Rethink tt_SiliconDevice construction

tenstorrent / tt-umd

User-Mode Driver for Tenstorrent hardware

Apache License 2.0

9 stars 5 forks source link

Rethink tt_SiliconDevice construction #118

Open joelsmithTT opened 1 month ago

joelsmithTT commented 1 month ago

tt_SiliconDevice construction is clumsy:

TLB windows should be an implementation detail to the greatest extent possible. Do not require the caller to specify the relationship between TLB index and strings used to name them.
Hugepages, number of host memory channels should be an implementation detail. What UMD users really care about is memory that is device-accessible.
Flags controlling whether to do allocations and cleanup at construction indicate a broken design (see https://github.com/tenstorrent/tt-umd/issues/72)
tt_SiliconDevice isn't necessarily usable after it is constructed: depending on what the caller is trying to do, there are other methods that need to be invoked.

Part of the problem is that tt_SiliconDevice is not a device abstraction, but has grown into a god object. At the device level, a SOC descriptor makes sense, but a topology descriptor does not. So some of these issues will go away as the design is stratified to be more hierarchical.

broskoTT commented 4 weeks ago

During the experimental cleanups I did in the code, I found that it looks much easier to do tt_SiliconDevice -> tt::umd::Cluster thansition, and then lower the stuff which is chip specific to Chip. So "At the device level, a SOC descriptor makes sense, but a topology descriptor does not" -> topology descriptor should be left in this class, and soc will be moved to new class. This is just a technical comment.

A comment on the constructor: The constructor of tt_SiliconDevice should have 0 mandatory arguments. The constructor of future tt::umd::Chip should have one argument, device_id. Soc and topology descriptors should be fetched from umd, not given to.

broskoTT commented 4 weeks ago

tt_SiliconDevice isn't necessarily usable after it is constructed: depending on what the caller is trying to do, there are other methods that need to be invoked.

It is okay that something else has to be done as well. For example start/stop the device, and maybe some custom configuration prior to starting the device (maybe some custom tlb maps, this is up for discussion anyways, or setting some address parameters), which could even be modified in the same object after stopping/starting the device again. But I do agree that if there is a set of functions that are expected to be called each time after constructor, that should be part of constructor.

joelsmithTT commented 4 weeks ago

I found that it looks much easier to do tt_SiliconDevice -> tt::umd::Cluster thansition, and then lower the stuff which is chip specific to Chip

This is a good insight.

But I do agree that if there is a set of functions that are expected to be called each time after constructor, that should be part of constructor.

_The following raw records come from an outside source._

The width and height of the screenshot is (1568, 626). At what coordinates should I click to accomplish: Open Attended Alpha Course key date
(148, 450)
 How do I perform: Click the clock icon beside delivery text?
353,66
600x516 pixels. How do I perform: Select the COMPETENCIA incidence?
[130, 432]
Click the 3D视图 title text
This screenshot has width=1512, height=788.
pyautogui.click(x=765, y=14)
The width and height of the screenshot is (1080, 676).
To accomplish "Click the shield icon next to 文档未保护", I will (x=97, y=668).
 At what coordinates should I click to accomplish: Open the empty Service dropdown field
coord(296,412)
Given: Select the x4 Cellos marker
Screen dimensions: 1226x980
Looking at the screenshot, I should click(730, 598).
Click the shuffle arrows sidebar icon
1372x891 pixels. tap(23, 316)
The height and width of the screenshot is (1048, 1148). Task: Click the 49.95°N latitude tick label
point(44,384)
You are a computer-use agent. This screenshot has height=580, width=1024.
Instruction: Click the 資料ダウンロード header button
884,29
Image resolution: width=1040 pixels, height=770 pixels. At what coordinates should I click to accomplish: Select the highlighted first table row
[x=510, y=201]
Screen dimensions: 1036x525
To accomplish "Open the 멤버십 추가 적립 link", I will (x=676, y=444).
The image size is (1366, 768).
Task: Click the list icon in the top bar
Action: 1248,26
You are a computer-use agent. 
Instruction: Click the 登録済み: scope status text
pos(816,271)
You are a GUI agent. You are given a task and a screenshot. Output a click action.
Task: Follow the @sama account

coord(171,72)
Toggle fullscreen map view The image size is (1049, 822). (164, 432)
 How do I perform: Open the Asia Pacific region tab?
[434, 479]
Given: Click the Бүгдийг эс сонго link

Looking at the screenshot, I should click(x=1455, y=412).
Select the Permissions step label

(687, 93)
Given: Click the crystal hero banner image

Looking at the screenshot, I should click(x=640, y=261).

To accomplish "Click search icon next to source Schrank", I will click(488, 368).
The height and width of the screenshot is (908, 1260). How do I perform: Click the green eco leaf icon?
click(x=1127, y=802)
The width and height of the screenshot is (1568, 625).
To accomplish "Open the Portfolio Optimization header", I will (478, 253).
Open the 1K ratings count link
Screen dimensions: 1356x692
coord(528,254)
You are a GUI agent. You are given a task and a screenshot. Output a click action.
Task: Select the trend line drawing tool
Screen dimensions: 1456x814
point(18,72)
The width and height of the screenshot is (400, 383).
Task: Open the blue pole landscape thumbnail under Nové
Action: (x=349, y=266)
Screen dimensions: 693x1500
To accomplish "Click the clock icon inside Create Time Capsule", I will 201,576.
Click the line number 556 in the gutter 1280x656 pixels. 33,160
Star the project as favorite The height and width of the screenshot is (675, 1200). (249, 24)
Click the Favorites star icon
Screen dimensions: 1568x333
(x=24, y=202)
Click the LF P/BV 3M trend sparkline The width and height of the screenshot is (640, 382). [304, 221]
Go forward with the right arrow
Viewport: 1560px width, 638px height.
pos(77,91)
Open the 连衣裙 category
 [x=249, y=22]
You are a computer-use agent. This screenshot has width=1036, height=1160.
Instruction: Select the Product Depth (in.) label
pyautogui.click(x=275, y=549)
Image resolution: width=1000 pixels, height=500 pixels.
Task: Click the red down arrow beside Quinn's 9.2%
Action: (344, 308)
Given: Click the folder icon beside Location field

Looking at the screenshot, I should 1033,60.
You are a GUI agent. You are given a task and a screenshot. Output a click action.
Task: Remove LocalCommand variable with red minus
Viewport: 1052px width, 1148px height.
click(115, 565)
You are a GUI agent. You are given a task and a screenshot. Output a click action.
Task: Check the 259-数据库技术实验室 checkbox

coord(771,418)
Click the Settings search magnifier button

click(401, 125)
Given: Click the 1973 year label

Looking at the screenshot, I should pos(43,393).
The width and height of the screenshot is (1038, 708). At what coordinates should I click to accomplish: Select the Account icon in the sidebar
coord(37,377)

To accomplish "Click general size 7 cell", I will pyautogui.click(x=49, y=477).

My view is that after the object is constructed, the user should be able to call its methods and expect them to work. If the object needs special treatment in between construction and being able to use it normally, then there is opportunity to change the design... a goal is to make objects difficult to use incorrectly.

broskoTT commented 4 weeks ago

If the object needs special treatment in between construction and being able to use it normally

I thought non-mandatory configuration, like something out of standard config. User can use the object normally and everything will work, but if they need something custom (like custom tlb maps), they should set them after construction.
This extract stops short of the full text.